Il s’y tient, et il s’y étrangle ! Par le fait de cette énorme aberration sur l’essence même et sur la nécessité de son développement dans l’histoire, le comte de Gasparin étrangle jusqu’à son protestantisme, dans le nœud d’une impossibilité. Le protestantisme des autres protestants comme lui n’est guères que de la tradition interrompue. C’est toujours la séparation de Jésus-Christ et de son Église, malgré les paroles divines de Jésus-Christ, auquel croit pourtant le comte de Gasparin, sur leur identification éternelle. « Si Jésus-Christ ne ment pas, l’Église ne peut errer », disait ce saltimbanque de Luther, qui, par là, se condamnait lui-même… C’était assez, à ce qu’il semblait, pour l’hérésie, que ce mensonge de Jésus-Christ, mais l’historien d’Innocent III a cru devoir ajouter aux raisons connues, et réfutées tant de fois par les théologiens catholiques, d’être et de rester protestant, une conception nouvelle, qui ne fausse pas que l’idée chrétienne, mais la nature des choses elle-même, et c’est cette conception, qui n’est qu’une chimère, qui donne à la publication intitulée Innocent III le peu qu’elle a de triste originalité.

V

Encore une fois, c’est une publication ; ce n’est pas un livre. Ici, la Critique purement littéraire reprend ses droits, et il me tardait qu’elle les reprît ! L’Innocent III du comte de Gasparin n’est qu’un discours sur le pontificat d’Innocent III, condamné d’avance par un a priori illusoire, et dérisoire aussi… Ce pontificat glorieux, le plus glorieux — quoique exécrable — de tous les pontificats de l’Église romaine, de l’aveu du comte de Gasparin, ne pouvait pas, il faut en convenir, être raconté en quelques minutes de Conférence, avec toutes les négligences d’une parole qui se hâte, avec tous les à peu près de la circonstance, tous les faits laissés, vu leur nombre, forcément, dans l’ombre d’un discours. Ce n’est là qu’un coup d’œil et quelques coups de langue sur un sujet très vaste, très chargé, et qu’il est impossible de creuser sans y mettre l’effort, le détail et le temps. Engagé et embarrassé dans cette période grandiose et orageuse du Moyen Âge, le comte de Gasparin, sans être Tartuffe, tire parfois de sa poche la montre de Tartuffe : « … Monsieur, il est trois heures et demie. »

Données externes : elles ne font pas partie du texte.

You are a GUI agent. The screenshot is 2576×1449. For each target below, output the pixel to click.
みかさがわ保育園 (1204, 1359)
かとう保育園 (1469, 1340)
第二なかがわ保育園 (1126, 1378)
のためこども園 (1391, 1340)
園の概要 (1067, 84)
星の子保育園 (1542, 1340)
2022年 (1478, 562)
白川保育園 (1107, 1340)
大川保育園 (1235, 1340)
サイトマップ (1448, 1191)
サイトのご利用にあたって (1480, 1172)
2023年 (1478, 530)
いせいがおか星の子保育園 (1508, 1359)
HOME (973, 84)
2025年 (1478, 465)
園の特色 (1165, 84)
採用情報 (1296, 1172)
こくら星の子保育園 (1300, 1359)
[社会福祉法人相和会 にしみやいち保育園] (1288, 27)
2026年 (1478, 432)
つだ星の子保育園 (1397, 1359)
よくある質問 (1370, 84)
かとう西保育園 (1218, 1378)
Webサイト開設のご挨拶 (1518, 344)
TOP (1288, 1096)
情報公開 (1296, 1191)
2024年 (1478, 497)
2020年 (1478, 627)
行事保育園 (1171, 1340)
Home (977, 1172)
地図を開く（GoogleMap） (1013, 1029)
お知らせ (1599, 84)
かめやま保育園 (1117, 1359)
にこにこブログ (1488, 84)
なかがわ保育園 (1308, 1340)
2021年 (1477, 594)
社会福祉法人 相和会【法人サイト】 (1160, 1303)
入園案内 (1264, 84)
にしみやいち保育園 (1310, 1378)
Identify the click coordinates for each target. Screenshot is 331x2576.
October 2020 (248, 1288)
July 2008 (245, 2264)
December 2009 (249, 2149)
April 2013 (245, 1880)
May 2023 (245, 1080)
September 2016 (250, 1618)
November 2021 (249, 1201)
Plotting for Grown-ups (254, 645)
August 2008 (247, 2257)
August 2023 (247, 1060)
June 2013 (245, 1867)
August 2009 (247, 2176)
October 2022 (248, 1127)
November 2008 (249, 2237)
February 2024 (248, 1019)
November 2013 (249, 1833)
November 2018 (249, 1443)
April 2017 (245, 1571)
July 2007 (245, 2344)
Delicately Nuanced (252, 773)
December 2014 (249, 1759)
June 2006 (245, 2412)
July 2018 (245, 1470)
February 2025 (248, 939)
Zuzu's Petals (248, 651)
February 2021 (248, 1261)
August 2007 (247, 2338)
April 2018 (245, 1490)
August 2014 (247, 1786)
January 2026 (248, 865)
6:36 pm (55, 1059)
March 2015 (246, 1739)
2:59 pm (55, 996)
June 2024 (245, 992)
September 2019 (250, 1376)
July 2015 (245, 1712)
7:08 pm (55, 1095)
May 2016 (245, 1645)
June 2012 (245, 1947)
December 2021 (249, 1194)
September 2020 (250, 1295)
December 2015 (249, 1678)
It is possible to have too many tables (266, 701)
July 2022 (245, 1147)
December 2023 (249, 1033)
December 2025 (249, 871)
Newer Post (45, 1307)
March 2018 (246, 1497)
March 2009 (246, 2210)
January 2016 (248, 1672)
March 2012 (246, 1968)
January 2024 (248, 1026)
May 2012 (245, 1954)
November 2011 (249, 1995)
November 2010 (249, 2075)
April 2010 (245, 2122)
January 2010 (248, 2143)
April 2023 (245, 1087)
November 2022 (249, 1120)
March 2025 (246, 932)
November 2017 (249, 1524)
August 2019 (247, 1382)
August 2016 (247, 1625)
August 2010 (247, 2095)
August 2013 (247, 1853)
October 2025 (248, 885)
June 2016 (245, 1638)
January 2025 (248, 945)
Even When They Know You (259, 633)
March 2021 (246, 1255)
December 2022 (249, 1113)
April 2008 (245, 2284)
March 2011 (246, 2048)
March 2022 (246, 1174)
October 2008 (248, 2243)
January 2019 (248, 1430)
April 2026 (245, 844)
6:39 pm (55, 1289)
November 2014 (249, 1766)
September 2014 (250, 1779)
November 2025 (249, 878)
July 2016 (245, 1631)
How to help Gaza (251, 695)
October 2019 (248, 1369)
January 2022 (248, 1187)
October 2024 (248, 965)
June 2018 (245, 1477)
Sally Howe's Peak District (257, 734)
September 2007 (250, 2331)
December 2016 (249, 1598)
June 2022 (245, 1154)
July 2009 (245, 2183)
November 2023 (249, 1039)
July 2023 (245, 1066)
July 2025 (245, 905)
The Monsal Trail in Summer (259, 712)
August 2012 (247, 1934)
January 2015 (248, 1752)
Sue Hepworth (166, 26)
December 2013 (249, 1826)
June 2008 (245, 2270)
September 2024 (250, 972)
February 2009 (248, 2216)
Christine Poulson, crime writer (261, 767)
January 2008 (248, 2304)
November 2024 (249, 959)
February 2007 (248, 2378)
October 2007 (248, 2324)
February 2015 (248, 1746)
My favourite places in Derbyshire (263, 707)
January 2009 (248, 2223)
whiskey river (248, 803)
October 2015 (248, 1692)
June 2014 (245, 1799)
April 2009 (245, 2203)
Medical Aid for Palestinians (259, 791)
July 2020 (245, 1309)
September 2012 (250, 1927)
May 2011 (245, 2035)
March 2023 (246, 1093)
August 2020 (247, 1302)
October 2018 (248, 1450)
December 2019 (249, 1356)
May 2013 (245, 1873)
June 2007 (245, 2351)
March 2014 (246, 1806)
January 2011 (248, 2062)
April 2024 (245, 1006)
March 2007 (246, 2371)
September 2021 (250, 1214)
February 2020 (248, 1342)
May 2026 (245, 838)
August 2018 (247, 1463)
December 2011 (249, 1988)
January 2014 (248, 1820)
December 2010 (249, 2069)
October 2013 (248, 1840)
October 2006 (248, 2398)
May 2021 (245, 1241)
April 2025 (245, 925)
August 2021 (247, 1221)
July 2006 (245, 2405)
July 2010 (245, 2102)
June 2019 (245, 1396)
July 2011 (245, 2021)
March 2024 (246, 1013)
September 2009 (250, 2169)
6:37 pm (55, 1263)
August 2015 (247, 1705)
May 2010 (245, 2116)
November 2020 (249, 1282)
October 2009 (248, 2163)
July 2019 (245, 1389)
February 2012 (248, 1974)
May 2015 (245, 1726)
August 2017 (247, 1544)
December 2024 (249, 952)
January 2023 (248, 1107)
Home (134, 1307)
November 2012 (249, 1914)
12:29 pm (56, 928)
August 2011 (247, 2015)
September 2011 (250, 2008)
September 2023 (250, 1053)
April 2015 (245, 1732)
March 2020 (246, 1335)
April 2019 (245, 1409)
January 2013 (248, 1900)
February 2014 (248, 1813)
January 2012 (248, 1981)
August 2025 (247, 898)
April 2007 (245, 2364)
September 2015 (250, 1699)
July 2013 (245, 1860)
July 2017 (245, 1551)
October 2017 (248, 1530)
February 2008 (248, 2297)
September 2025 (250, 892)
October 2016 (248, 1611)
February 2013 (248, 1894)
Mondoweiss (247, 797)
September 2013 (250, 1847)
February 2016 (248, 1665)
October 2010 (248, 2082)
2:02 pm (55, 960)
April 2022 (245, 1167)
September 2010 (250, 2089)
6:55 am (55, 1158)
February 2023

Ces « trois heures et demie », dans ses Conférences, sonnent souvent… Pouvait-il en être autrement, du reste ? Le grave et savant docteur Hurter, une des gloires solides de l’Allemagne, où les gloires ne le sont pas, a passé trente ans, comme un bénédictin dans sa cellule, à fouiller dans cette histoire d’Innocent III que le comte de Gasparin nous broche en quelques phrases, qui font à peine quelques pages, avec la légèreté dominatrice des orateurs ! Il est vrai que Hurter, qui était protestant, se fit catholique en sortant de son histoire. Positivement, il avait été converti par Innocent III, — cet Innocent que le comte de Gasparin nous donne comme le plus splendide et le plus terrassant de ses arguments contre le Catholicisme.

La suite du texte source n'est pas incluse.